On Mon, Jan 12, 2015 at 7:48 AM, Ian Molton imolton@ad-holdings.co.uk wrote:
On 10/01/15 12:34, Otavio Salvador wrote:
On Fri, Jan 9, 2015 at 9:35 PM, Wally Yeh
wally.yeh@atrustcorp.com wrote:
I think u-boot-fslc is support i.mx6q very well now, it booting into kernel only spend 0.3~0.5s.
If you have question which i.mx related, maybe you can also send mail to meta-freescale to ask them. Just for clearness...
Please rely on U-Boot i.MX for it
Clear as mud, chaps :-)
I presume fslc is "mainline", as in git://git.denx.de/u-boot.git
This is what I've use thus far and it seems to work well, except a small problem with PCIe
What is u-boot i.mx? googling didn't enlighten me.
This is the U-Boot i.MX custodian tree[1]; when working on development version you need to handle different trees depending on the subsystem so you can use the 'cutting edge' code.
1. http://git.denx.de/?p=u-boot/u-boot-imx.git
This comment worries me:
The U-Boot FSLC tree is used to carry backports of development version over the current released one.

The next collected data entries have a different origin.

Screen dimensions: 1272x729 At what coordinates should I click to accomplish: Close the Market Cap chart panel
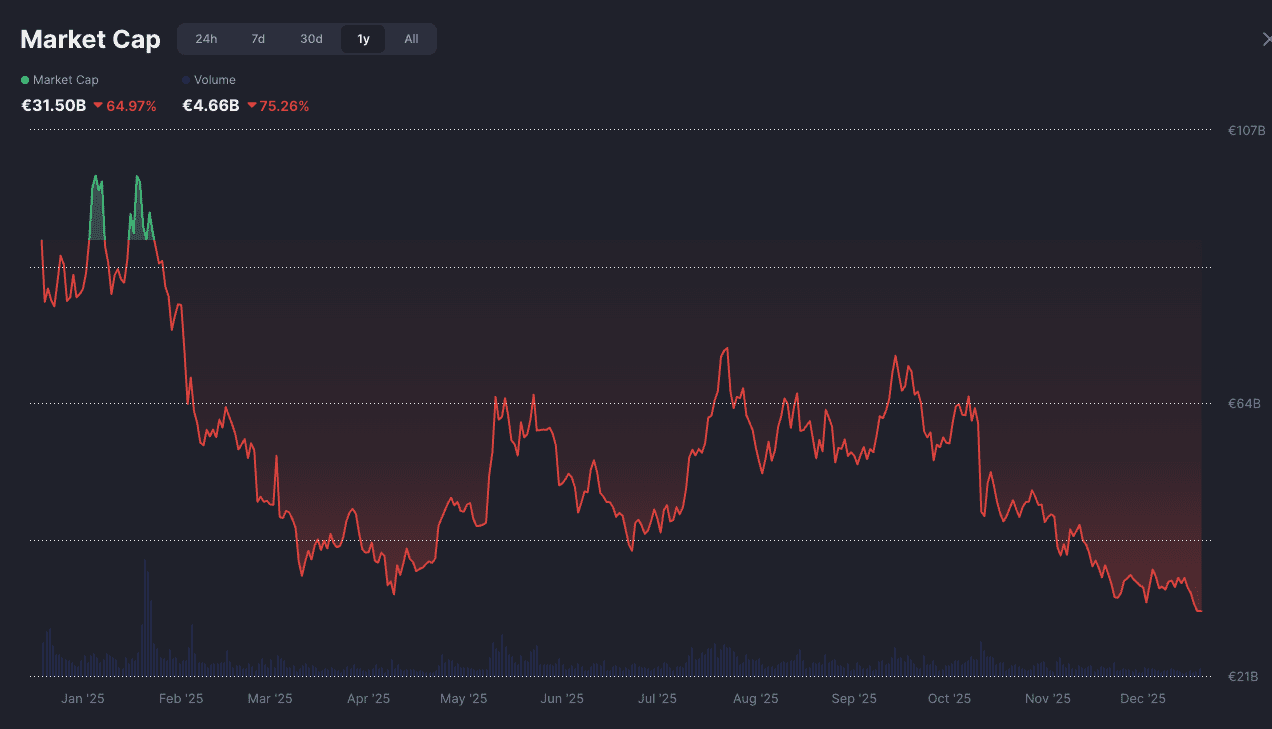(x=1266, y=39)
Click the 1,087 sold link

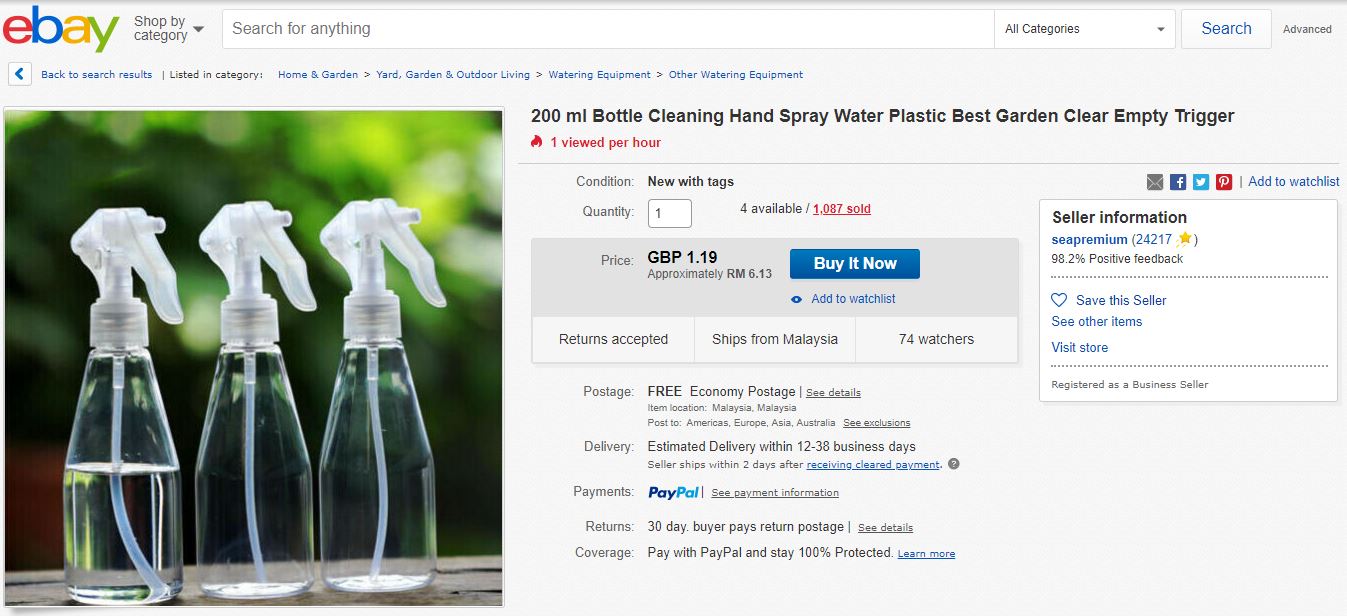(x=841, y=209)
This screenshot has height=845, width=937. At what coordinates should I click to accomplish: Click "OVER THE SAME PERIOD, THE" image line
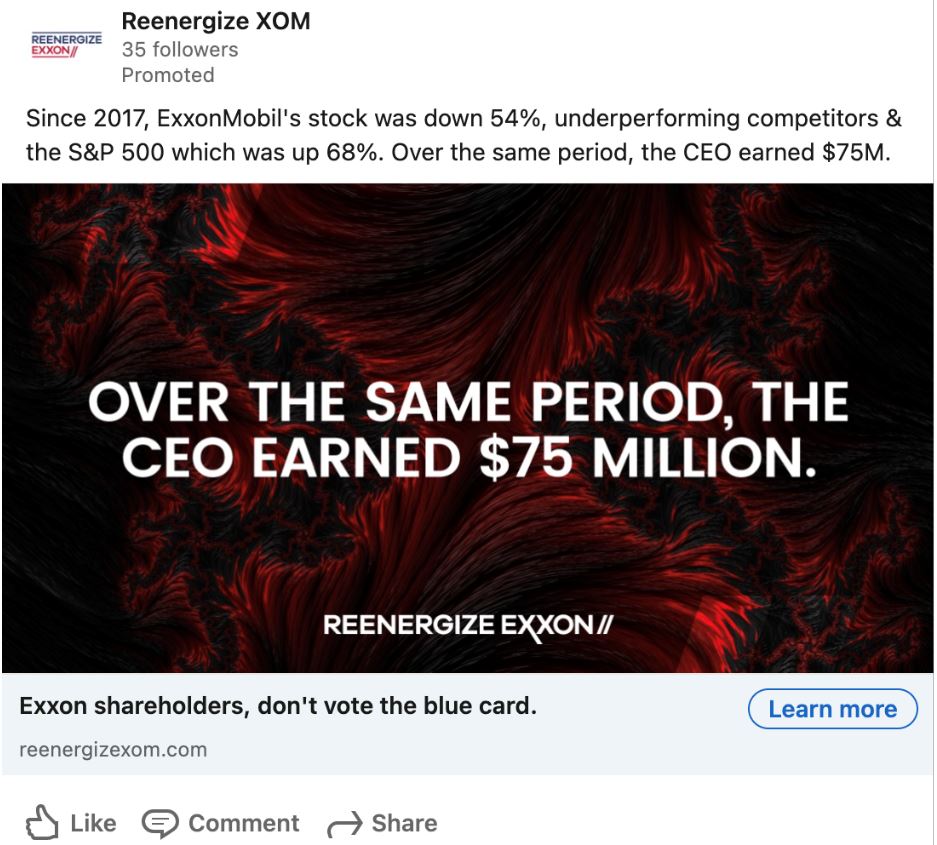coord(468,402)
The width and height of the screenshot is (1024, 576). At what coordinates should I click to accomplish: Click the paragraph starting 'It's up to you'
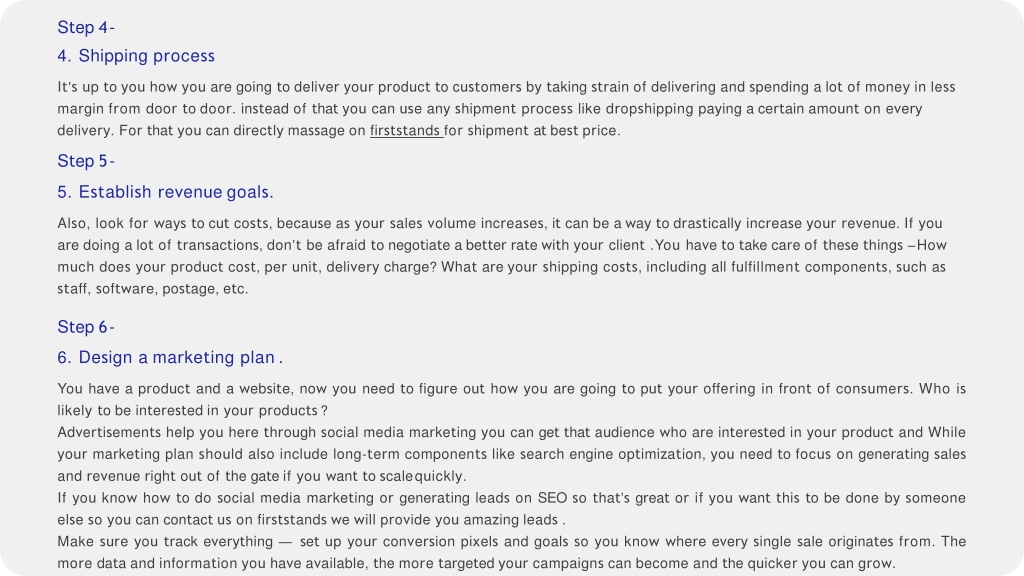tap(506, 109)
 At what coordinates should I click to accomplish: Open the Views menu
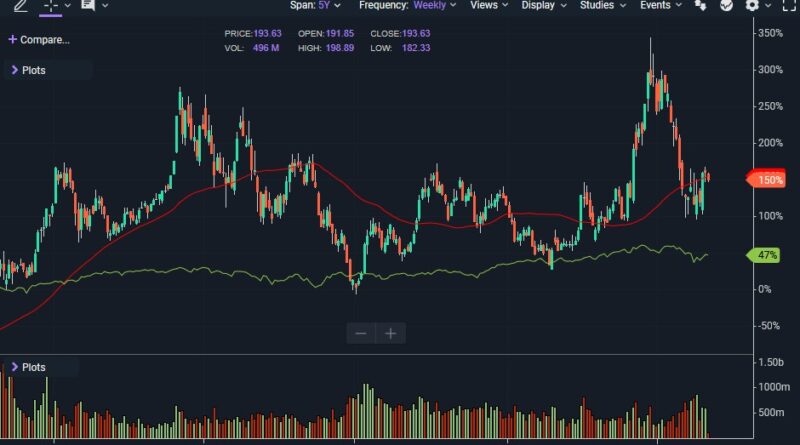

This suggests that u-boot i.imx is using fslc as a dumping ground for stuff they don't want to maintain, rather than treating it as an upstream with which to merge patches. I hope this is not the case? The distinction is subtle, so perhaps I've just misunderstood?
Who is doing the backports? and why is fslc considered "behind" ?
No. I may have not been clear but the pristine point is U-Boot i.MX
Basically i.MX related stuff does:
<dev tree> -> U-Boot i.MX -> U-Boot ARM -> U-Boot
The U-Boot FSLC is the fork we use for the meta-fsl-arm and meta-fsl-arm-extra. Some environment changes are too narrow for upstream, or are workarounds and a more elegant solution is under cooking.
If you look at the set of changes we carry there they are minimal. We upstream all we can as it is the best route for avoiding same issue for the bigger number of user and to reduce the amount of code we need to maintain.
I hope it is clear now.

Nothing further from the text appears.